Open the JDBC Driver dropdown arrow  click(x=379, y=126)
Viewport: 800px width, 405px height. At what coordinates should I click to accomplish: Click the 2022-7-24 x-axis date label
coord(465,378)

----

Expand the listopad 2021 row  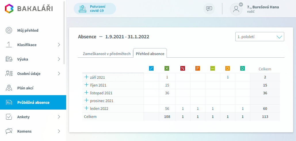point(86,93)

----

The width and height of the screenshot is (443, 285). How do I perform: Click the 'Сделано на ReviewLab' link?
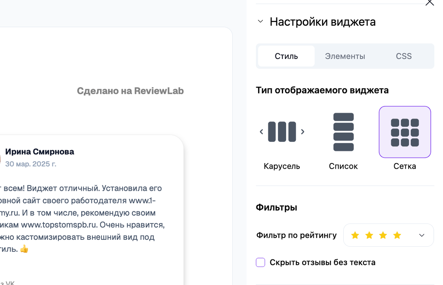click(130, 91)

----

What this task involves: Express the records starting with the line containing "Viewport: 800px width, 405px" and going on through the line containing "coord(465,378)" as a two-column CSV with one row per record, placing its text under the header record_text and its answer under the header record_answer. Enclose each field in quotation marks and replace any line breaks with spaces.

Response to the exercise:
record_text,record_answer
"Viewport: 800px width, 405px height. At what coordinates should I click to accomplish: Click the 2022-7-24 x-axis date label","coord(465,378)"